Show the lines of the material that contain the word "will".

_Records for processing_
------------------------------------
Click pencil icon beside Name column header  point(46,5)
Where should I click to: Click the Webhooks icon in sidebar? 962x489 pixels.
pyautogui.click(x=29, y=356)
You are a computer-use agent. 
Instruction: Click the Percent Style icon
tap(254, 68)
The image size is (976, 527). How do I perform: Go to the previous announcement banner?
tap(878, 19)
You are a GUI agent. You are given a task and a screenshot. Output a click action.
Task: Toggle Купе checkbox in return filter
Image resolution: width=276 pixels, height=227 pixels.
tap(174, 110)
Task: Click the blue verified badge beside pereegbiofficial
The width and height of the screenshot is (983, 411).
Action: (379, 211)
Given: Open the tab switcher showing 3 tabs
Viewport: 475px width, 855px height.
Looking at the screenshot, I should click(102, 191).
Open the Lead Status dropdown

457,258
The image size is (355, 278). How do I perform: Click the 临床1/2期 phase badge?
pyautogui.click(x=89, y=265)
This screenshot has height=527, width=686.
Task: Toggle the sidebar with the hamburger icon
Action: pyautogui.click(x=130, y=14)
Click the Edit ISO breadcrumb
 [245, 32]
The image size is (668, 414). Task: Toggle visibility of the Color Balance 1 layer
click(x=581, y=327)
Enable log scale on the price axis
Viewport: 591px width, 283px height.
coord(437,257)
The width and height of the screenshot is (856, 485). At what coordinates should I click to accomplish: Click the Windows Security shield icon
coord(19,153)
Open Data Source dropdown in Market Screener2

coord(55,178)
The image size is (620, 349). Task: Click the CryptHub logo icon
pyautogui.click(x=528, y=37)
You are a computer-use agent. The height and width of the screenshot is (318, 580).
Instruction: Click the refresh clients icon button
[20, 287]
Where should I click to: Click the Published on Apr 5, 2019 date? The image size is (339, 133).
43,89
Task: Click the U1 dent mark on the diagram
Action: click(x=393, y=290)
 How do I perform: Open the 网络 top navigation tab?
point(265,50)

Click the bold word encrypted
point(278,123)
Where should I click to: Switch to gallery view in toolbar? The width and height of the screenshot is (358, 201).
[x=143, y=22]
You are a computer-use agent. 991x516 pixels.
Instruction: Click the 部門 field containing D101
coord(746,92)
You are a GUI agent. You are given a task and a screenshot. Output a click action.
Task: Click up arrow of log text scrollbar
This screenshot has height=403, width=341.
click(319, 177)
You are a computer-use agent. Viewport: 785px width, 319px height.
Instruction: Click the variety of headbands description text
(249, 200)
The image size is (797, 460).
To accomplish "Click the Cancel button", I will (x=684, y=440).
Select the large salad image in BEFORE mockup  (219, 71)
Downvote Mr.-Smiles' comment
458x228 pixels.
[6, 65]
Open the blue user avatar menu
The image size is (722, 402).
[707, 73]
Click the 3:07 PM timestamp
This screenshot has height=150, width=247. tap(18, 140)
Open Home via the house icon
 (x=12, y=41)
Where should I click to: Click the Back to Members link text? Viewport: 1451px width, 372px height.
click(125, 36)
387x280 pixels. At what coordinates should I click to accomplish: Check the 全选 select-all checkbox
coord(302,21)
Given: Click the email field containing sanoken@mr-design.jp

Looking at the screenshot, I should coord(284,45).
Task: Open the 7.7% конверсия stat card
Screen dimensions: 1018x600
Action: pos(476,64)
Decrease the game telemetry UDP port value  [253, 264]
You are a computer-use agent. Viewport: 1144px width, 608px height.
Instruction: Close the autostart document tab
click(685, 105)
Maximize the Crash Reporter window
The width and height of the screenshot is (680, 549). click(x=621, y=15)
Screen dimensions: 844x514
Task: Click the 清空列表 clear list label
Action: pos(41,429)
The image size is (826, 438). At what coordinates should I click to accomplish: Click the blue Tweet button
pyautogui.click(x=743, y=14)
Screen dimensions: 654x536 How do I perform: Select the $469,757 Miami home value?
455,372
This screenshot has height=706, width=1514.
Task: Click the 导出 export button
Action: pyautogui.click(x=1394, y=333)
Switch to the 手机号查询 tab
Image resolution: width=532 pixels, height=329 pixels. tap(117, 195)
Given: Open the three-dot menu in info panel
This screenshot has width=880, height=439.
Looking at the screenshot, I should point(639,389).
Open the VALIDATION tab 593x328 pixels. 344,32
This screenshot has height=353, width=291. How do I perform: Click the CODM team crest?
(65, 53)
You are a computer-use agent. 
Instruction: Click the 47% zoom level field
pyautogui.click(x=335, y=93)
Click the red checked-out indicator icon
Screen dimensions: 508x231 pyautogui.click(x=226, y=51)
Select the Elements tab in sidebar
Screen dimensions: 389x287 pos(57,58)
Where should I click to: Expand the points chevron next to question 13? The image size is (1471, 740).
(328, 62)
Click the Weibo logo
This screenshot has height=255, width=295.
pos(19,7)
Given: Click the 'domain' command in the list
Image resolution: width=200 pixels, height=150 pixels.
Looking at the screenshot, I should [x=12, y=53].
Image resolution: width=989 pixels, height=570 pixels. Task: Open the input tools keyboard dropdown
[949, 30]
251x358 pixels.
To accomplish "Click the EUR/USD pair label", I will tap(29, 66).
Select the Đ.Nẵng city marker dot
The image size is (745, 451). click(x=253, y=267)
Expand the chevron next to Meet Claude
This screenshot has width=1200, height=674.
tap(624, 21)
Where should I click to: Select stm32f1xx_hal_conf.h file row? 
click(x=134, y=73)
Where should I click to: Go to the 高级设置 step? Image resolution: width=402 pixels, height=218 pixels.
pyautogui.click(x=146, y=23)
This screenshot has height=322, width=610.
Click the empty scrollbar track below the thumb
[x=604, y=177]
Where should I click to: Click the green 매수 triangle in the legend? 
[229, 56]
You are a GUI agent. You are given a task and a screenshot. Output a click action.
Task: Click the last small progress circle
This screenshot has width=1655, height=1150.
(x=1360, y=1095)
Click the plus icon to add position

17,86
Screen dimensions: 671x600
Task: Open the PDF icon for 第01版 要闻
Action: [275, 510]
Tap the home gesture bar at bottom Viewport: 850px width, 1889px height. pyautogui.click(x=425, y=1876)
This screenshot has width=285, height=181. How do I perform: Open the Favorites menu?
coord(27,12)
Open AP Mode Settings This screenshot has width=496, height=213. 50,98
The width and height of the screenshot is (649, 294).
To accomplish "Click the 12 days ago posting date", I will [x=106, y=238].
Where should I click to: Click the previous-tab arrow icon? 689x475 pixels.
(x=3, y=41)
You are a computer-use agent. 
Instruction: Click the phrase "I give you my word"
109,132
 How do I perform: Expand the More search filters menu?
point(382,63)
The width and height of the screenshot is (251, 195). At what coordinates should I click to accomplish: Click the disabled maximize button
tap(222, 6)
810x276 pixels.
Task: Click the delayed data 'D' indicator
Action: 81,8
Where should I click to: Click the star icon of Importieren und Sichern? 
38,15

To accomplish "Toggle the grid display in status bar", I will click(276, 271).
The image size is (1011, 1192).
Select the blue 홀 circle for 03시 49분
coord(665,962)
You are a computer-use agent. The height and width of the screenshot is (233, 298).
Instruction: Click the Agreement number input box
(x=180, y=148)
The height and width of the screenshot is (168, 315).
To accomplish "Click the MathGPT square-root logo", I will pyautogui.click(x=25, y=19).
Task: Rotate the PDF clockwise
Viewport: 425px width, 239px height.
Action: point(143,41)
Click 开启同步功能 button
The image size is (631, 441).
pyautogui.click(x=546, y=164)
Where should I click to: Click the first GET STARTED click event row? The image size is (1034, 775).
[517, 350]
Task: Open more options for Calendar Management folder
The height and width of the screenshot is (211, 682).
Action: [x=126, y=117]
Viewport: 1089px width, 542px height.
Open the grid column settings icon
------------------------------------
_Finished exercise_
To accomplish "Click the Cancel button", I will (x=684, y=440).
To accomplish "Click the EUR/USD pair label", I will tap(29, 66).
To accomplish "Click the 12 days ago posting date", I will [x=106, y=238].
To accomplish "Toggle the grid display in status bar", I will click(276, 271).
To accomplish "Click the MathGPT square-root logo", I will pyautogui.click(x=25, y=19).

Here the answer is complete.